Dataset entries
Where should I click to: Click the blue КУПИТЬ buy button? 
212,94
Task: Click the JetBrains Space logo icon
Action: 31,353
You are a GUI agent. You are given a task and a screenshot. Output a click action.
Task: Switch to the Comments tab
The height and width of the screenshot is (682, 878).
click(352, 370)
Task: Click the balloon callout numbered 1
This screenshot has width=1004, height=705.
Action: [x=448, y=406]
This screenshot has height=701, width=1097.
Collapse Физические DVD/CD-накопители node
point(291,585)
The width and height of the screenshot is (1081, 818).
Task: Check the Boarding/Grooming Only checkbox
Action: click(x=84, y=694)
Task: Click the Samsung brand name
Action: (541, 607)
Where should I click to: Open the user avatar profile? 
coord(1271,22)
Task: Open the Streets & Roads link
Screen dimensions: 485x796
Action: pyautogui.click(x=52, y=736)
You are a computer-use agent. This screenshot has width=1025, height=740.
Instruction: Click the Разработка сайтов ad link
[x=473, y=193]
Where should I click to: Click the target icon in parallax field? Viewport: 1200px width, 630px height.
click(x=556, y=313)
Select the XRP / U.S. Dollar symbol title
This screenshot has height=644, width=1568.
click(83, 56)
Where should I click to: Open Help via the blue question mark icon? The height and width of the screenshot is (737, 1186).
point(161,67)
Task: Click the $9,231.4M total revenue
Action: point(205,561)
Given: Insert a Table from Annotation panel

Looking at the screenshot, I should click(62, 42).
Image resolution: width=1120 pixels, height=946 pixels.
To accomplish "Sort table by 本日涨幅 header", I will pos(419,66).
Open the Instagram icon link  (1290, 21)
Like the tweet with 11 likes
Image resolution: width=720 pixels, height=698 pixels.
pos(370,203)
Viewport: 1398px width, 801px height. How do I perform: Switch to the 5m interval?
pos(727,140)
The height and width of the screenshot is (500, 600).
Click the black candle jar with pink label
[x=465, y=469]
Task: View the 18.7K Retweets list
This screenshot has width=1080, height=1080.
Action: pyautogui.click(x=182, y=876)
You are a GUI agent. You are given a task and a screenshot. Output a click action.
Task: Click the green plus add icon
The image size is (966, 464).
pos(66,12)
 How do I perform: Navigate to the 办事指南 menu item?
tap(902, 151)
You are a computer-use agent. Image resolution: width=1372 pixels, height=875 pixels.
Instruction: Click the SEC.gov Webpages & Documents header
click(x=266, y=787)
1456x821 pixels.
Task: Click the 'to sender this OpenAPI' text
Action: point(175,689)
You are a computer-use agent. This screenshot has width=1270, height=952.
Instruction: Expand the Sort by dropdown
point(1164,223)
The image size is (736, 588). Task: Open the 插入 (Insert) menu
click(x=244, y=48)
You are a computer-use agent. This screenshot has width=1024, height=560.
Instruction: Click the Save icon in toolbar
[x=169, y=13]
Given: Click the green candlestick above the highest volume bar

▶ **EXERCISE GOAL**: Restate, please, word for word the span of records running from the first line to the line bearing "Task: Open the Streets & Roads link", both included, and nothing outside it.

▶ **COMPLETED TASK**:
Where should I click to: Click the blue КУПИТЬ buy button? 
212,94
Task: Click the JetBrains Space logo icon
Action: 31,353
You are a GUI agent. You are given a task and a screenshot. Output a click action.
Task: Switch to the Comments tab
The height and width of the screenshot is (682, 878).
click(352, 370)
Task: Click the balloon callout numbered 1
This screenshot has width=1004, height=705.
Action: [x=448, y=406]
This screenshot has height=701, width=1097.
Collapse Физические DVD/CD-накопители node
point(291,585)
The width and height of the screenshot is (1081, 818).
Task: Check the Boarding/Grooming Only checkbox
Action: click(x=84, y=694)
Task: Click the Samsung brand name
Action: (541, 607)
Where should I click to: Open the user avatar profile? 
coord(1271,22)
Task: Open the Streets & Roads link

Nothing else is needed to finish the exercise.